Risikokapital-Initiative der Regierung stockt
Beteiligungsfirmen üben Kritik an Staatsfonds

Der Bundesverband deutscher Kapitalbeteiligungsgesellschaften (BVK) verliert die Geduld mit der Risikokapital-Initiative der Bundesregierung. Im Februar 2004 fiel der Startschuss für den mit 500 Mill. Euro ausgestatteten Dachfonds für Beteiligungskapital. Doch bislang ging der Dachfonds kein einziges Engagement ein.

BERLIN. „Wir sollten eine Evaluierung vornehmen, um zu sehen, wo es klemmt“, fordert BVK-Geschäftsführer Holger Frommann gegenüber dem Handelsblatt. Dagegen wirbt das Management des Dachfonds um Geduld: Auch wenn der deutsche Markt für Venture Capital (Risikokapital) in einer sehr schwierigen Situation stecke, gebe es positive Anzeichen.

Generell sieht der Markt für Beteiligungskapital nicht schlecht aus. Der BVK rechnet in diesem Jahr in Deutschland mit Bruttoinvestitionen von drei Mrd. Euro, was den Vorjahreswert um knapp 600 Mill. Euro übersteigen würde. „Aber es gibt einen Kapitalmangel bei Venture- Capital-Fonds“, konstatierte der BVK-Vorstandsvorsitzende Thomas Kühr unlängst.
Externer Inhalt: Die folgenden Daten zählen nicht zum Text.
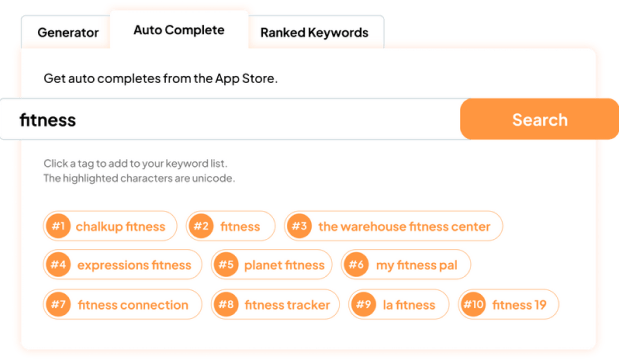The width and height of the screenshot is (619, 360).
Task: Add the #2 fitness tag
Action: pyautogui.click(x=231, y=226)
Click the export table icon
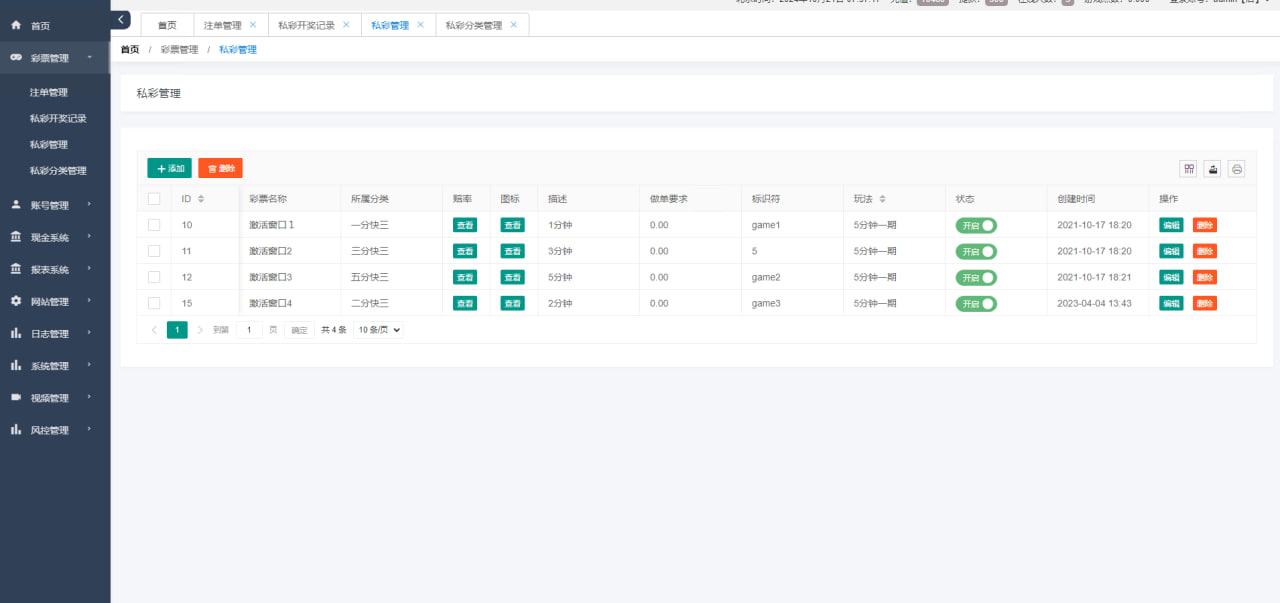 click(x=1212, y=169)
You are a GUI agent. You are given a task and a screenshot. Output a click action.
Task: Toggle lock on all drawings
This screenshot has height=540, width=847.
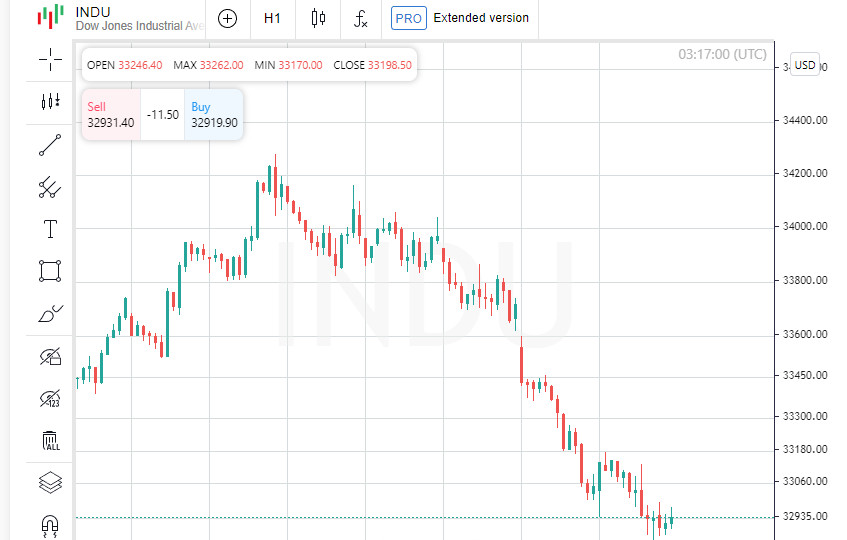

Dieses Problem hat auch die Bundesregierung erkannt. Sie schuf daher einen Dachfonds für Beteiligungskapital mit Sitz in Luxemburg, der mit je 250 Mill. Euro vom ERP-Sondervermögen der Regierung und vom Europäischen Investitionsfonds (EIF), einer Tochter der Europäischen Investitionsbank, gespeist wurde. Für das Management des Dachfonds zeichnet der EIF verantwortlich.

„Der Dachfonds ist operationell tätig und voll handlungsfähig“, sagt Matthias Ummenhofer, Manager des Dachfonds, dem Handelsblatt. Doch „die traditionellen Investoren, die in den vergangenen Jahren das Venture-Capital-Geschäft mit aufgebaut und getragen haben – wie zum Beispiel Versicherungen – sind so gut wie nicht mehr im Markt“, setzt er hinzu.

Zudem investiere der Dachfonds nicht in einzelne Unternehmen, sondern in Venture-Capital-Fonds, die sich auf Investitionen in deutsche Unternehmen in der Frühphase (Seed und Start-up) oder in der Wachstumsphase konzentrierten. Da eine Beteiligungsquote von 30 Prozent an einzelnen Fonds nicht überschritten werden soll, müssen die in Frage kommenden Fonds auf jeden Fall weitere Geldgeber mobilisieren. „Ich kenne kaum einen Fonds, der dieses Jahr ein Closing hatte“, sagt Ummenhofer.

Hoffnungen macht man sich in München. „Wir stehen schon länger in sehr intensiven Verhandlungen mit dem Dachfonds, und ich bin zuversichtlich, dass wir uns einigen werden“, sagt Rolf Christof Dienst, Gründungspartner der VC-Gesellschaft Wellington in Bayern. Konkret geht es um einen Technologie- Fonds, der ein Volumen von bis zu 150 Mill. Euro haben soll. „Eine Beteiligung der EIF wäre hilfreich, da der Markt wenig Bereitschaft zeigt, Risikokapital zu mobilisieren“, so Dienst. Wellington ist seit Anfang der 90er Jahre aktiv im Geschäft.

„Bei Wellington sind wir einem Closing sehr nahe“, bestätigt Ummenhofer. Und bei zwei weiteren Engagements bestehe Optimismus. „Wenn alles klappt, können wir in diesem Jahr bis zu 100 Mill. Euro zur Verfügung stellen und damit das Ziel trotz des schwierigen Umfelds erreichen“, sagt Ummenhofer.